Austria records 5.8% total-population male circumcision prevalence (Morris 2016, PMC4772313), estimated from the Muslim minority (~8-10% of the 9.1 million population, predominantly Turkish and Bosnian communities) and the Jewish community (~10,000-15,000). There is no established tradition of routine male circumcision in Austria's Catholic majority (~57%). Practice is confined to religious communities: brit milah (Jewish) and khitan (Muslim, predominantly Hanafi from Turkish and Bosnian backgrounds).
The central legal event for Austria was the German Cologne district court ruling of May 2012, which found that non-therapeutic male circumcision of a boy constitutes criminal bodily assault. While this was a German ruling, it caused temporary suspensions of circumcision procedures in some Austrian hospitals, whose legal teams were uncertain whether Austrian law might reach the same conclusion. Austria's Justice Ministry responded with a clarification in August 2012 that doctors in Austria could legally perform infant circumcisions without risk of criminal charges under Austrian law. This was a ministerial legal opinion, not legislation. No Austrian court has issued a ruling equivalent to the Cologne decision.
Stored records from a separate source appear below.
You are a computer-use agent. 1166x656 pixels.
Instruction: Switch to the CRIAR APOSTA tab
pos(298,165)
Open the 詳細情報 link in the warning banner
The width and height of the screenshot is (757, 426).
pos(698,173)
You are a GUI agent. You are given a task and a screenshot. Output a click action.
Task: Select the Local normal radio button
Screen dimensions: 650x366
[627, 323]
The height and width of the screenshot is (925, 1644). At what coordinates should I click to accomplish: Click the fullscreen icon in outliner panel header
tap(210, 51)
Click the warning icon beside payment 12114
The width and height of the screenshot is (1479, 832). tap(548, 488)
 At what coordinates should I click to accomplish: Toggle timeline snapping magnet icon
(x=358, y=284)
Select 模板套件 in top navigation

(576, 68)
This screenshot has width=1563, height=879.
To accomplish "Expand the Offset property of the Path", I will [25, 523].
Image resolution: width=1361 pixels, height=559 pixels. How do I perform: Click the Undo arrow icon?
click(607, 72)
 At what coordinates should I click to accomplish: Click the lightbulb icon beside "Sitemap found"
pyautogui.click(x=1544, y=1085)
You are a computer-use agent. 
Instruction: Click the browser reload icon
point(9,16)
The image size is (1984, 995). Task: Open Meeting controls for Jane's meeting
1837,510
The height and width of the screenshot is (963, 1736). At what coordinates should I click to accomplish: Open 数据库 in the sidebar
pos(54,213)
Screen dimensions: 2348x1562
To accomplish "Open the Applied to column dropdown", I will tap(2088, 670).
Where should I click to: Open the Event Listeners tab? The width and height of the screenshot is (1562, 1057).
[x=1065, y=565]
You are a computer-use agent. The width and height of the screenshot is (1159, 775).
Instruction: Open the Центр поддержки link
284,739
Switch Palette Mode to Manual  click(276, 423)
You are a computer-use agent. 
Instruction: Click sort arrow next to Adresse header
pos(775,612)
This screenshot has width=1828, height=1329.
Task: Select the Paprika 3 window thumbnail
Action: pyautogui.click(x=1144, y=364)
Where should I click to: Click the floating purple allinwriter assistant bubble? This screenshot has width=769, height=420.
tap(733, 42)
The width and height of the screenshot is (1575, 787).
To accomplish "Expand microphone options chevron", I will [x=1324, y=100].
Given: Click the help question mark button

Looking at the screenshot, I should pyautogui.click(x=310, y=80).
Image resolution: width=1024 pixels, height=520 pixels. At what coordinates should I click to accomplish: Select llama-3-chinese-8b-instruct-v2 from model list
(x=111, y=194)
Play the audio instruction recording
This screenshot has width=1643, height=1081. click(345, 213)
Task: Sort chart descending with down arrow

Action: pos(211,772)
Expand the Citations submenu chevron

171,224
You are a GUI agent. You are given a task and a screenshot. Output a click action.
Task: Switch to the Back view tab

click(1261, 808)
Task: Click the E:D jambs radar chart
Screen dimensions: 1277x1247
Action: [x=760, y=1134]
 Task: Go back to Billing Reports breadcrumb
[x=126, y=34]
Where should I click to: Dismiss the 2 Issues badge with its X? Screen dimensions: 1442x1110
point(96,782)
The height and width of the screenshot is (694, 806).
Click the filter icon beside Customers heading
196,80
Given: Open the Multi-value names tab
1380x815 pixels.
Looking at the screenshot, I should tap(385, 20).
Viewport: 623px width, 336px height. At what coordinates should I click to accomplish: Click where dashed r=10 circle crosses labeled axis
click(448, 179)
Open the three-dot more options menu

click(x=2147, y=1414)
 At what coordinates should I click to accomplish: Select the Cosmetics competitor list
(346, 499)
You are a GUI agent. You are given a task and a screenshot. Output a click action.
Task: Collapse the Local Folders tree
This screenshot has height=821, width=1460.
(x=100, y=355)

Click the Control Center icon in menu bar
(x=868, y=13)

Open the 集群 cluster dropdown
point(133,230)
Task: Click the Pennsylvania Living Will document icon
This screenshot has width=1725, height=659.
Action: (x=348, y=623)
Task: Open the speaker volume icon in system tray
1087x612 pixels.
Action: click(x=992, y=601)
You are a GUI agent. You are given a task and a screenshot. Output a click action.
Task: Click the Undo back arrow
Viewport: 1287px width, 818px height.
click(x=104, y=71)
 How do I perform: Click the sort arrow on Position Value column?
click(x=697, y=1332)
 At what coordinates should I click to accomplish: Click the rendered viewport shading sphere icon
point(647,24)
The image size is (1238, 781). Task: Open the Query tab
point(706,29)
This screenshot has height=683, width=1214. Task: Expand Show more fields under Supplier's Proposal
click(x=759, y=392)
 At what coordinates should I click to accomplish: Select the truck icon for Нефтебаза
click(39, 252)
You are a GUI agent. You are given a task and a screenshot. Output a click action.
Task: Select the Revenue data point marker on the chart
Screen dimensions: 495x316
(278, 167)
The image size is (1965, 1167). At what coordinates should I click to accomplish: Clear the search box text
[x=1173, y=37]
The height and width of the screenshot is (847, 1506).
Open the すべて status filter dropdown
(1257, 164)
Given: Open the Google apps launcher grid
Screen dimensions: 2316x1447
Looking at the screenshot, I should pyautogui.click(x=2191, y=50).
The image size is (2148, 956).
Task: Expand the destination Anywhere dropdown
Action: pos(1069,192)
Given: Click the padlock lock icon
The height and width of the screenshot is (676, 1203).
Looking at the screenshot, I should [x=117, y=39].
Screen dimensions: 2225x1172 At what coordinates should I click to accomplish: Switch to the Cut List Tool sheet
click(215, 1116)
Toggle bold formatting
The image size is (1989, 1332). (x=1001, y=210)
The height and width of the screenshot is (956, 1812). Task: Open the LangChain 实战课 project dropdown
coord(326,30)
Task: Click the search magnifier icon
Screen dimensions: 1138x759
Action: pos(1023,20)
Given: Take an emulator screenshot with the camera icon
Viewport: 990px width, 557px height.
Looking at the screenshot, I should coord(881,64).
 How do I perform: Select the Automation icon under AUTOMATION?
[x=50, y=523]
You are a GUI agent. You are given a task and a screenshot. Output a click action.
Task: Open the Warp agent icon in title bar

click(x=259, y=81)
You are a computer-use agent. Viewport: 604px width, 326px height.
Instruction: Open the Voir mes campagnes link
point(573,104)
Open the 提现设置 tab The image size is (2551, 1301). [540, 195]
Germany took the legislative route: §1631d BGB (enacted December 2012) expressly permits non-therapeutic circumcision of boys by parental consent, including by trained non-physicians within the first six months of life for religious reasons. Austria took no equivalent legislative step. Austria therefore remains unregulated on male circumcision — the practice is not prohibited, not expressly permitted by statute, and not regulated in terms of who may perform it or under what conditions. The Justice Ministry clarification of 2012 remains the operative de facto guidance. A 2026 report (Brussels Signal, May 2026) noted ongoing European regulatory discussions around Jewish ritual circumcisions, including in Austria; the specific legal consequences of those discussions were not confirmed by verified primary sources.
Austria HIV prevalence is approximately 0.1% (UNAIDS 2023), with a concentrated epidemic. Austria is not a WHO VMMC priority country. No Austria-specific circumcision complication or harm series was identified. Female genital mutilation is a separate and legally distinct matter, prohibited under Austrian law.